Judge settles final local issue in James Arthur Ray case

The Daily Courier, Arizona/February 29, 2012

Prescott -- Due to retire next week, Judge Warren Darrow closed the book on the local legal issues surrounding the James Arthur Ray homicide case by ordering - and then staying - a $4,000 sanction against the Yavapai County Attorney's Office.

Ray, a self-help speaker and author, was convicted of three counts of negligent homicide in June 2011 for causing the October 2009 deaths of Kirby Brown, James Shore and Liz Neuman during a sweat lodge ceremony that was part of a workshop at a retreat center near Sedona. He is currently serving a two-year prison sentence.

But even before Ray's trial began in March 2011, defense attorneys contended that the state, led by Yavapai County Attorney Sheila Polk, had violated disclosure rules by withholding information about a meeting of medical examiners in December 2009. During that meeting, prosecutors and the medical examiners watched a detective's Powerpoint presentation that the state at first refused to disclose, citing it as exempt work product. They also discouraged the medical examiners from cooperating with defense interviews about the meeting, which Darrow ruled was "the context in which they received the information that was used to formulate their opinions" and should have been shared with the defense.

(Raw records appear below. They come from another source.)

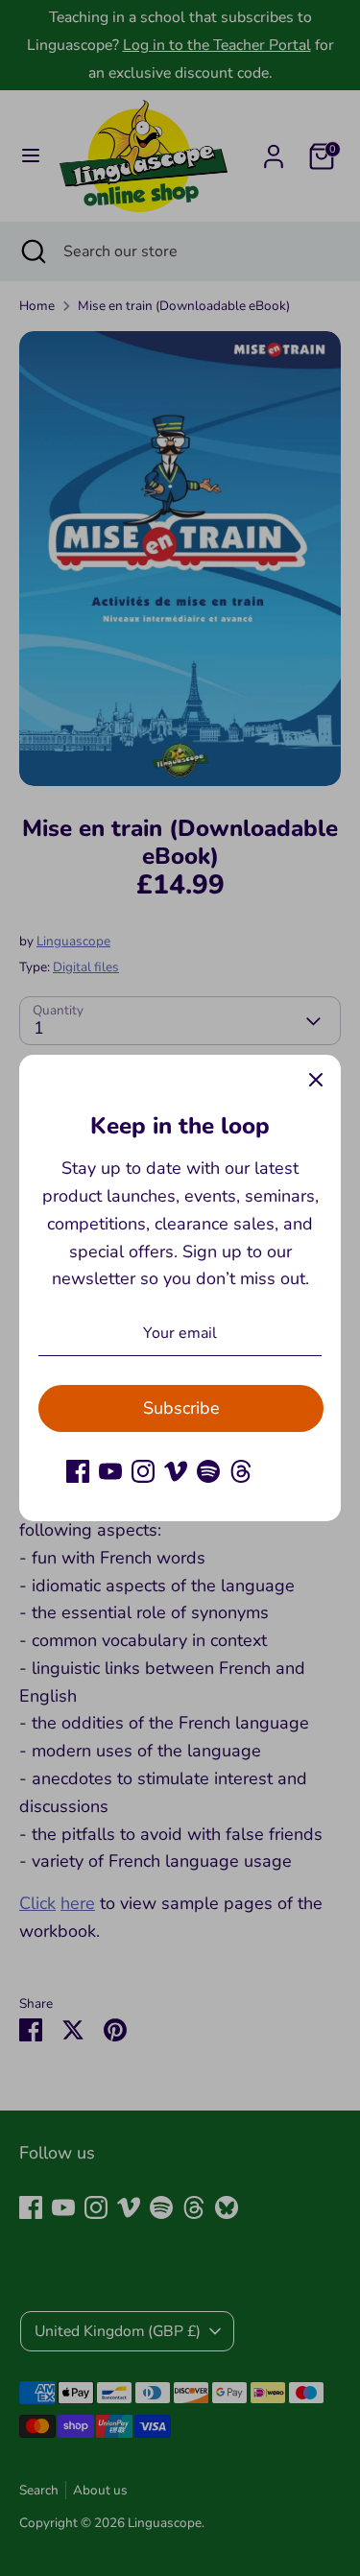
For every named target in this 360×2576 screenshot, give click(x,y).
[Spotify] (208, 1471)
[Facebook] (77, 1471)
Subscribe (181, 1407)
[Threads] (240, 1471)
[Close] (316, 1080)
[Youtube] (110, 1471)
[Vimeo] (175, 1471)
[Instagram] (143, 1471)
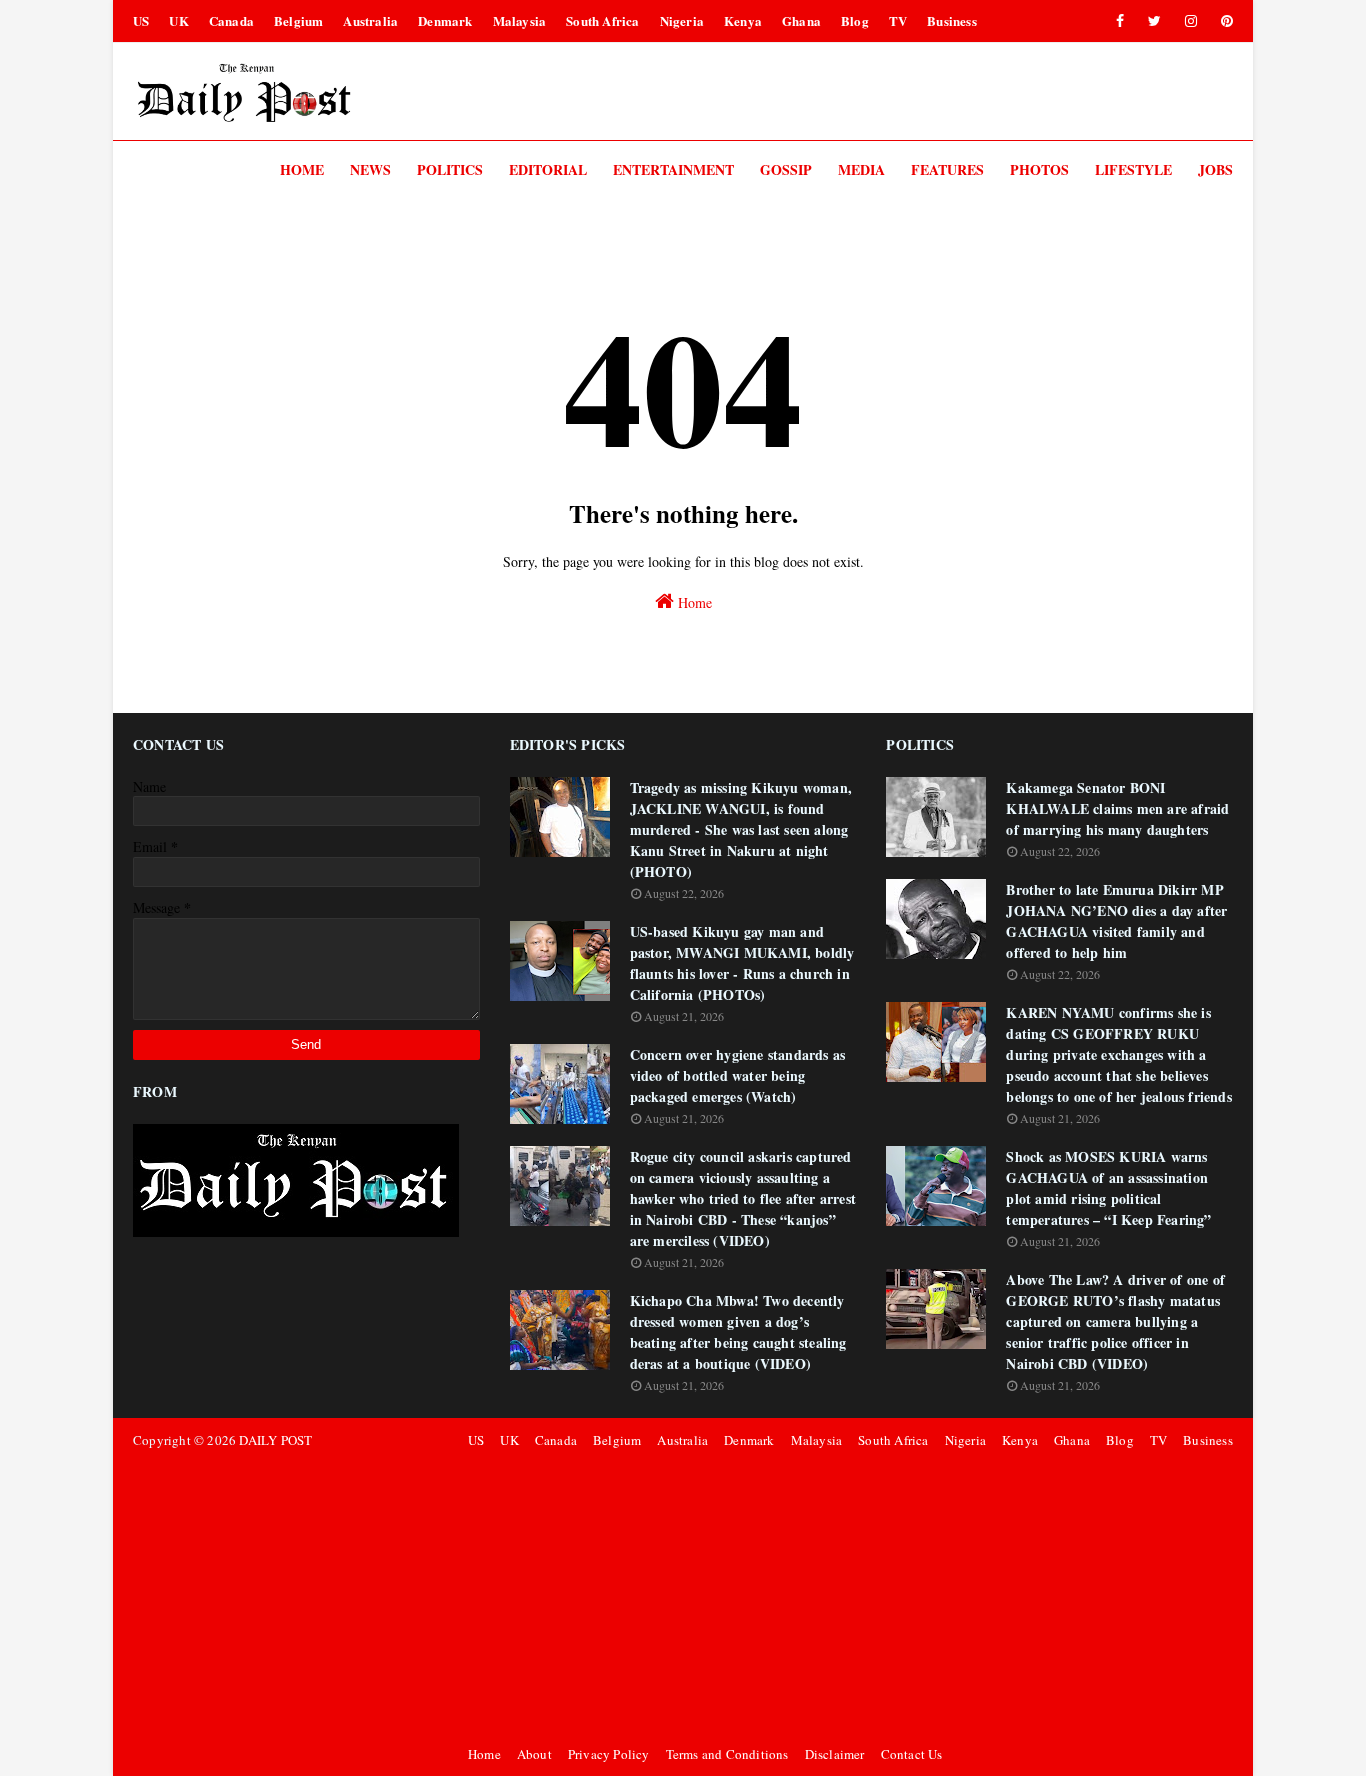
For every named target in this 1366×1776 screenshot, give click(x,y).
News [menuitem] (370, 169)
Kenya (743, 20)
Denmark (445, 20)
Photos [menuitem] (1039, 169)
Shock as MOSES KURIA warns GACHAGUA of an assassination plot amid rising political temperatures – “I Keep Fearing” (1108, 1188)
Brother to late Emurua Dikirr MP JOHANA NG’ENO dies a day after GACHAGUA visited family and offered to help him (1116, 921)
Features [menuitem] (947, 169)
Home (693, 602)
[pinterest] (1223, 21)
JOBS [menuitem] (1215, 169)
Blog (855, 20)
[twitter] (1154, 21)
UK (178, 20)
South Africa (602, 20)
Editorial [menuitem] (548, 169)
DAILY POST (275, 1440)
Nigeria (682, 20)
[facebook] (1120, 21)
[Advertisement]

Darrow ruled on the disclosure violations before the trial began, declaring that the defense was indeed owed monetary restitution, but balked when the defense submitted a request for more than $27,000 they said they spent in righting the situation.

In his Monday ruling, Darrow chided the state for its initial failure to disclose, saying "the state should have known the restriction was improper," but rules as "unreasonable" the defense's attempt to bill $350 per hour while researching and drafting its motion to compel, as well as the reasonableness of "having multiple attorneys duplicate work or appearances."

Choosing an amount he felt appropriate, Darrow levied the $4,000 sanction, then further ordered the sanction stayed, as the state has indicated it will cross-appeal Ray's appeal of his conviction, which his attorneys have not yet filed.